Le président sénégalais n’est d’ailleurs pas le seul facilitateur. Il sera accompagné par le président togolais, Faure Gnassingbé, dans cette tâche. Aucun détail de la mission n’a pour le moment filtré. D’ailleurs, la Cedeao use de nouveau de menaces en faisant valoir une série de mesures de rétorsions contre les populations de l’AES en espérant qu’elles pousseront celles-ci à se révolter. Selon le président de la Commission, Omar Alieu Touray, le retrait des trois pays affectera en effet les conditions de voyage et d’immigration de leurs citoyens, à travers l’imposition de visas d’entrée, ainsi que l’arrêt ou la suspension de tous les projets et programmes dont la valeur est estimée à plus de 500 millions de dollars américains.

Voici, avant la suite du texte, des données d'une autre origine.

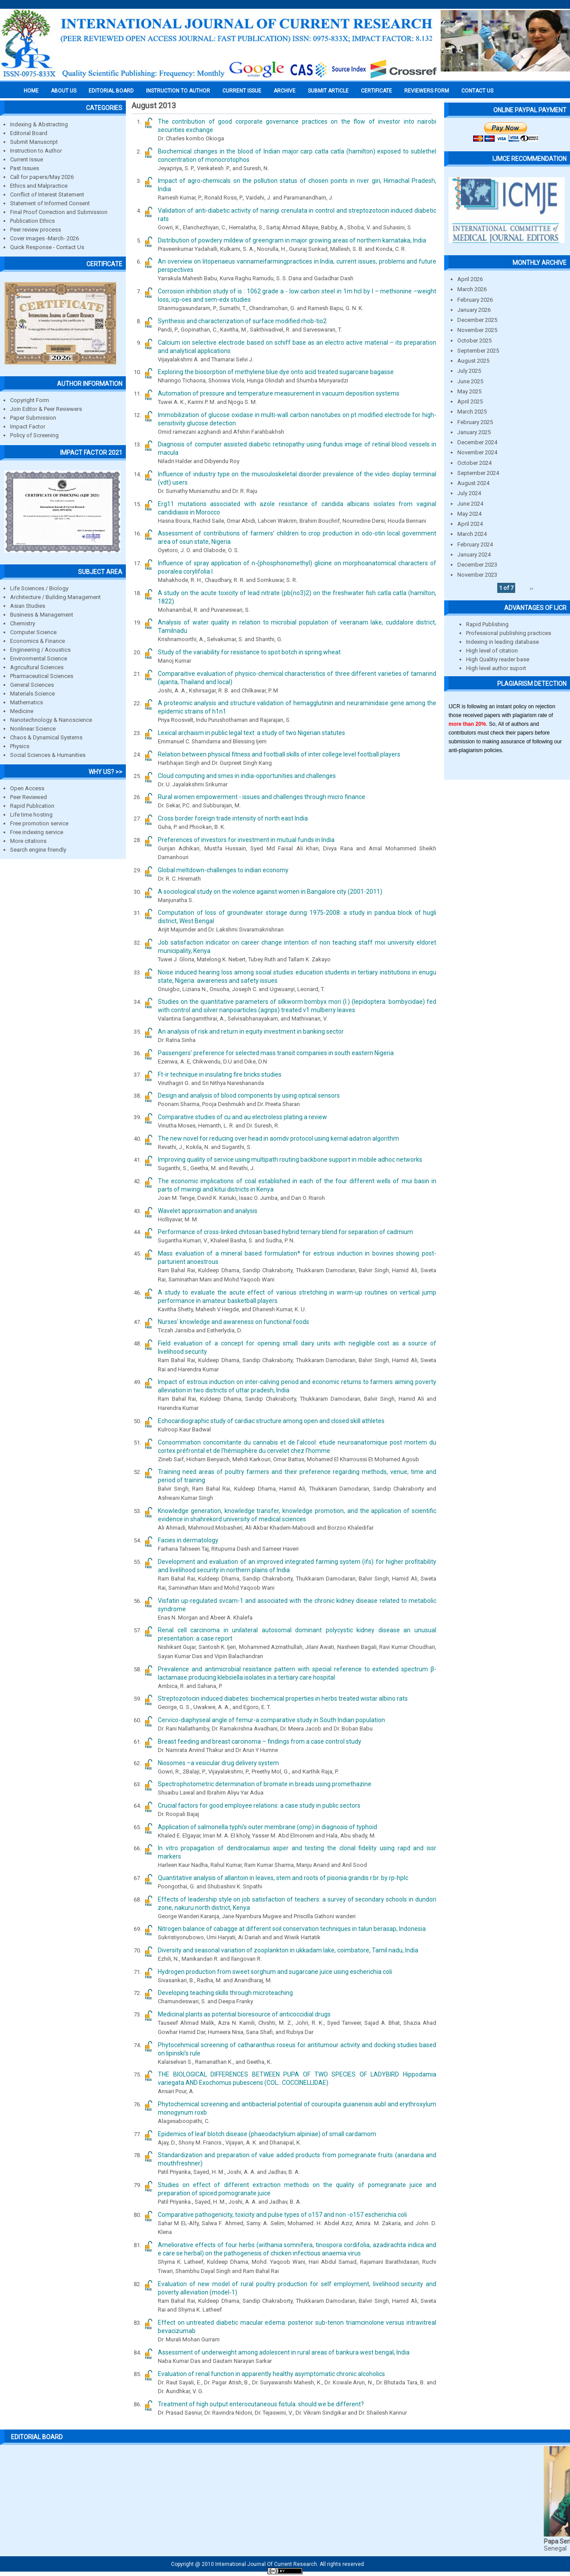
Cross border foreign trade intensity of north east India (233, 818)
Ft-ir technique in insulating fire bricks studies (219, 1074)
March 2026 (472, 289)
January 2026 (474, 310)
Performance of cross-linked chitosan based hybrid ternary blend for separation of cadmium (285, 1231)
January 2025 (474, 432)
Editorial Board (28, 133)
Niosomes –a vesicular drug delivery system (218, 1762)
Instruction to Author (36, 150)
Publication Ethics (32, 221)
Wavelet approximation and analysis (207, 1210)
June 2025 (470, 381)
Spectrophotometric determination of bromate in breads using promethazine (264, 1784)
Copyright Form (29, 400)
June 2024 (470, 503)
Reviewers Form (426, 91)
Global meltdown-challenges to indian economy (223, 870)
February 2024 (475, 544)
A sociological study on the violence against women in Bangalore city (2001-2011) (270, 891)
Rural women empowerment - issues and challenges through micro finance (261, 796)
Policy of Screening (34, 435)
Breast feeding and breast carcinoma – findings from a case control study (259, 1741)
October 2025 (474, 340)
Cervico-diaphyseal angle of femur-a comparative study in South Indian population (271, 1719)
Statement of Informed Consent (50, 203)
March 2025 (472, 411)
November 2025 (477, 330)
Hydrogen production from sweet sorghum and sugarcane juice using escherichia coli (275, 1971)
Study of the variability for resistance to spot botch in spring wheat (249, 652)
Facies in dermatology (188, 1540)
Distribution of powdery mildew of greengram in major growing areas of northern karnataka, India (292, 240)
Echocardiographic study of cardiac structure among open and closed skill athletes (271, 1420)
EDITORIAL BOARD (111, 91)
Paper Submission (33, 417)
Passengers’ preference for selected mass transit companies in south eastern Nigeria (276, 1052)
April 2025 (470, 401)
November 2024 (477, 452)
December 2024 (477, 442)
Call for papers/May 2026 (42, 177)
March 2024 (472, 534)
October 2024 (474, 463)
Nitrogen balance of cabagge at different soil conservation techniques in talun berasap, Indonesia (292, 1928)
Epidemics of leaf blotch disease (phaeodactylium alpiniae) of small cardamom (267, 2133)
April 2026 (470, 279)
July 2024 (469, 493)
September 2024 (478, 473)
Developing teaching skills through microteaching (225, 1992)
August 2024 (473, 483)
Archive (285, 91)
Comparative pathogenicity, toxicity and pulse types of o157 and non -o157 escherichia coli (282, 2214)
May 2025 (469, 391)
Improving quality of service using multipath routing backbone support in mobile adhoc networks (290, 1159)
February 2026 (475, 299)
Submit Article (328, 91)
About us (63, 91)
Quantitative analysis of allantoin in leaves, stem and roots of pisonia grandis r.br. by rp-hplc (283, 1877)
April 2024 (470, 524)
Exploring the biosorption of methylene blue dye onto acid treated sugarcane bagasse (276, 371)
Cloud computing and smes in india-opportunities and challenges (247, 775)
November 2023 (477, 574)
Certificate (376, 91)
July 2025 (469, 370)
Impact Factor (27, 426)
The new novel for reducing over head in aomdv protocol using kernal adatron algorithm (278, 1138)
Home (31, 91)
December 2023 (477, 564)
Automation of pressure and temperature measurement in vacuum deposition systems (278, 393)
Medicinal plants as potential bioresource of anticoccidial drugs (244, 2014)
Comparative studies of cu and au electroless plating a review (242, 1116)
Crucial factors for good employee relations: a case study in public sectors (259, 1805)
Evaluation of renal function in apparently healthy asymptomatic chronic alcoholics (271, 2373)
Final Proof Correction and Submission (58, 212)
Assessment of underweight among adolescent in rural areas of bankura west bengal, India (284, 2352)
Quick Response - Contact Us (47, 247)
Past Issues (24, 168)
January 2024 (474, 554)
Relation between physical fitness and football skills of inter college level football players (279, 754)
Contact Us (477, 91)
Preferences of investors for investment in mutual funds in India (246, 839)
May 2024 (469, 513)
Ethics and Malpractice (39, 185)
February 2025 (475, 422)
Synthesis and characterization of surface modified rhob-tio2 (242, 321)
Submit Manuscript (34, 142)
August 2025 (473, 360)
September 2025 (478, 350)
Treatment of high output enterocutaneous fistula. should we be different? (261, 2404)
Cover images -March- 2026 (44, 238)
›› (531, 588)
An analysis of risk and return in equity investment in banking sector (251, 1031)
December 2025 (477, 320)
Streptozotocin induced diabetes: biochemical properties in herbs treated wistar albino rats (283, 1698)
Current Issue (241, 91)
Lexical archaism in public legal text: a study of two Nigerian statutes (251, 732)
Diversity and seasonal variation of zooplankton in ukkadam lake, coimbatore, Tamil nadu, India (288, 1950)
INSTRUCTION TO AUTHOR (178, 91)
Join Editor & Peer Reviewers (46, 409)
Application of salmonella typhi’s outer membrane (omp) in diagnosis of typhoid (267, 1826)
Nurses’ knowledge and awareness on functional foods (233, 1321)
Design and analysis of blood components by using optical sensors (249, 1095)
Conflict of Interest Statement (47, 194)
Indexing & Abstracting (39, 124)
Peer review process (35, 229)
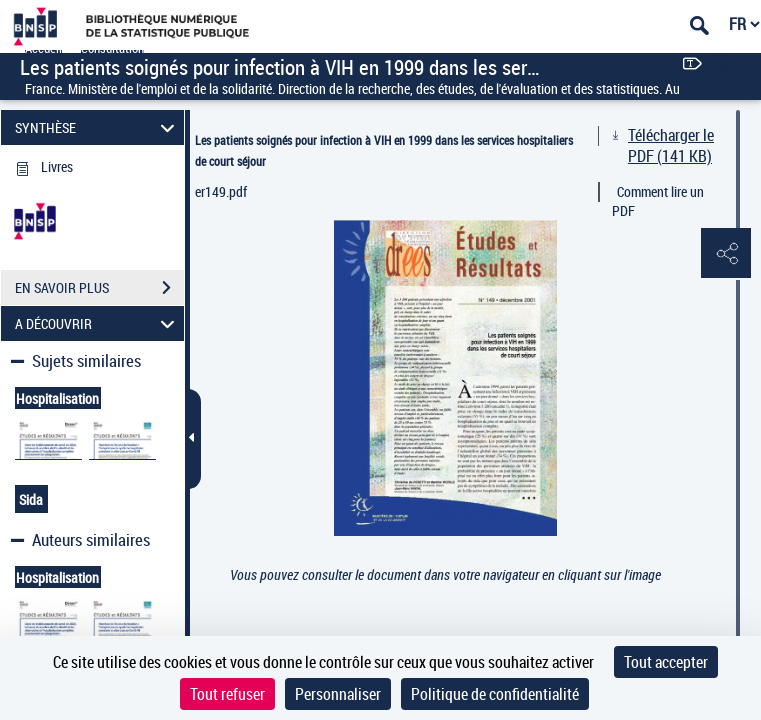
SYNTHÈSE (98, 127)
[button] (726, 254)
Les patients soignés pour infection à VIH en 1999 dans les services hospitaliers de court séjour (384, 150)
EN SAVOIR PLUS (99, 288)
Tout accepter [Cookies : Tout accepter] (666, 662)
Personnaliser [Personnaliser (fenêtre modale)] (338, 694)
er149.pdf (221, 191)
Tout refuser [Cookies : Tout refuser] (227, 694)
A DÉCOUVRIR (98, 323)
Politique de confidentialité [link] (495, 694)
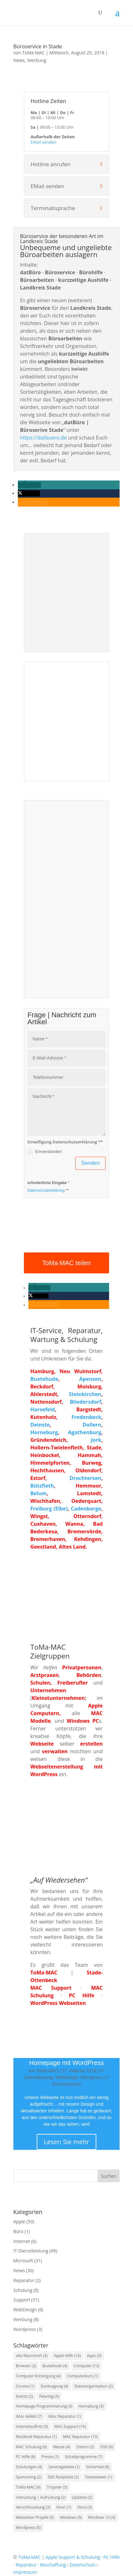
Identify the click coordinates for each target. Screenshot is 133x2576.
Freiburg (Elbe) (49, 1508)
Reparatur (23, 2280)
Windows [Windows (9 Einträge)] (71, 2517)
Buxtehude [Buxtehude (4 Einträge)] (54, 2365)
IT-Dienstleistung (30, 2251)
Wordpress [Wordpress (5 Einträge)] (28, 2527)
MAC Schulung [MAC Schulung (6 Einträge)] (31, 2447)
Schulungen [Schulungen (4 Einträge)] (29, 2467)
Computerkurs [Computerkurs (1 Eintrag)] (82, 2376)
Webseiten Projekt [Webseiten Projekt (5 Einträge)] (35, 2517)
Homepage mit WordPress (66, 2062)
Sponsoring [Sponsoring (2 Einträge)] (28, 2477)
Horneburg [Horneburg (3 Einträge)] (90, 2406)
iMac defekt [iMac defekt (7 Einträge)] (29, 2416)
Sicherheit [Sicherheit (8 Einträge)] (97, 2467)
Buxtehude (44, 1378)
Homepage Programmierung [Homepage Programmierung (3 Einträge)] (44, 2406)
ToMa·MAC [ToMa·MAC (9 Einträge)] (28, 2487)
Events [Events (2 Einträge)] (24, 2396)
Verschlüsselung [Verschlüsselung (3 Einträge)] (33, 2507)
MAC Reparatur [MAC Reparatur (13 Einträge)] (80, 2436)
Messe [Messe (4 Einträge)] (61, 2447)
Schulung (23, 2290)
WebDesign (66, 2077)
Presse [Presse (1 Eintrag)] (50, 2456)
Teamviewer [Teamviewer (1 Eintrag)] (98, 2477)
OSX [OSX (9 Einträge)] (106, 2447)
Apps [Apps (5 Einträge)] (94, 2355)
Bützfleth (42, 1485)
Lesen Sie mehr (66, 2141)
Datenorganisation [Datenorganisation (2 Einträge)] (93, 2386)
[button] (29, 485)
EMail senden (43, 142)
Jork (96, 1439)
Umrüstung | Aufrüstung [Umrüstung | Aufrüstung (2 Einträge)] (41, 2497)
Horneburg (44, 1432)
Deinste (40, 1424)
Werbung (36, 60)
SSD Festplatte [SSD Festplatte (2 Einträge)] (63, 2477)
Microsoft (23, 2261)
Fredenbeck (86, 1417)
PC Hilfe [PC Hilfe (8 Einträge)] (25, 2456)
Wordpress (91, 2077)
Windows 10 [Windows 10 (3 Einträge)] (101, 2517)
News (19, 60)
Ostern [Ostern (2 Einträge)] (85, 2447)
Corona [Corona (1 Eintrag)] (25, 2386)
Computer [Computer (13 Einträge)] (86, 2365)
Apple (19, 2221)
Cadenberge (86, 1508)
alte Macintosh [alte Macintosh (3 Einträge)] (32, 2355)
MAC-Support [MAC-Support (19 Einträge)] (70, 2426)
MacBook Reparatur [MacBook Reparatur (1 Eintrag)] (36, 2436)
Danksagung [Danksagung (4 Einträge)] (54, 2386)
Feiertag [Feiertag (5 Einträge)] (49, 2396)
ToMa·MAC (33, 53)
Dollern (92, 1424)
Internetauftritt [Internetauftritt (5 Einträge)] (32, 2426)
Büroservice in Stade (37, 46)
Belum (38, 1493)
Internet (21, 2241)
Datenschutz (82, 2565)
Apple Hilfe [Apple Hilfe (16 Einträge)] (67, 2355)
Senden (90, 1163)
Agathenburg (84, 1432)
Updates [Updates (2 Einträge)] (82, 2497)
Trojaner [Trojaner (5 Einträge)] (57, 2487)
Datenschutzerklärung (46, 1190)
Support (21, 2300)
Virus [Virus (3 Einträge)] (85, 2507)
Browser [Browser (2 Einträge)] (26, 2365)
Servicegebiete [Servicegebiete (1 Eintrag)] (64, 2467)
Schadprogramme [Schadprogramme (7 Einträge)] (83, 2456)
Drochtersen (85, 1478)
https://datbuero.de (43, 437)
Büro (18, 2231)
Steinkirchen (85, 1394)
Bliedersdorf (85, 1401)
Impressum (25, 2572)
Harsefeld (42, 1409)
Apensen (90, 1378)
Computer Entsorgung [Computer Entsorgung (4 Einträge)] (38, 2376)
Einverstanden (44, 1152)
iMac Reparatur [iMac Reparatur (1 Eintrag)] (64, 2416)
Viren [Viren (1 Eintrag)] (63, 2507)
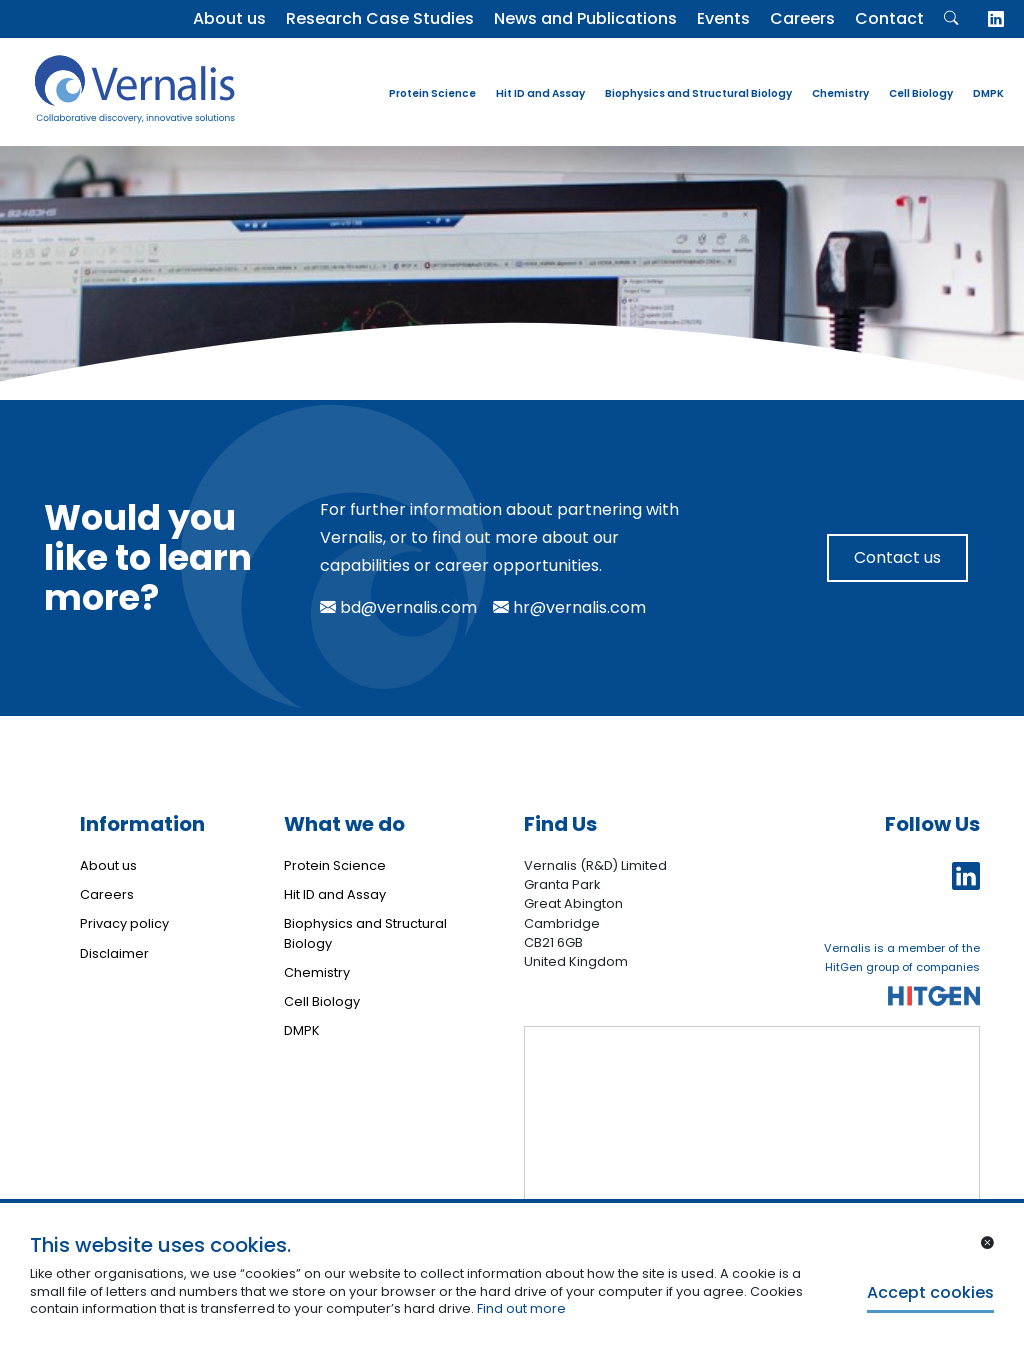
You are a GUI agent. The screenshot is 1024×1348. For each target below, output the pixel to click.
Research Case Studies (380, 18)
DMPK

Les renoncements de la Présidence
La présidence de la Commission menace également de rompre la coopération avec les trois pays en matière de sécurité et de partage de renseignements alors qu’elle apparaît aux yeux des dirigeants malien, nigérien et burkinabè comme une menace existentielle. L’autre signe de ce déni est que Bassirou Diomaye Faye a estimé le même jour, à son arrivée à Dakar qu’endosser la mission de facilitation de la Cedeao rehausse la diplomatie sénégalaise. Car, dit-il, « le Sénégal est un grand pays. Pas par sa superficie, mais sur le plan des hommes qui ont incarné ses institutions. Particulièrement ceux qui ont animé sa diplomatie et qui nous ont forgé une respectabilité que nous devons préserver », a-t-il assuré.
En réaction, ses détracteurs l’ont accusé d’avoir jeté le masque. Il s’agit d’anciens soutiens qui avaient pris fait et cause pour le président sénégalais en projetant leurs rêves de souveraineté sur le duo Sonko-Faye, et sur leur discours radical au sujet du FCFA et du départ des forces militaires françaises du pays. A ces renoncements, il faut ajouter que dans la mémoire collective, la Cedeao a toujours été considérée comme une arrière-cour de la France et des Occidentaux, et moins comme un espace d’intégration des économies ouest-africaines. Au surplus, la Cedeao a montré ses faiblesses en promettant l’enfer aux dirigeants des trois pays du Sahel avant de renoncer aux sanctions économiques qui ont laissé dans l’opinion africaine, l’image d’un syndicat de dirigeants se serrant les coudes pour rester au pouvoir. C’est donc une organisation impuissante qui s’est donné un joker ayant perdu une partie de son crédit, en l’espace de trois mois de présidence.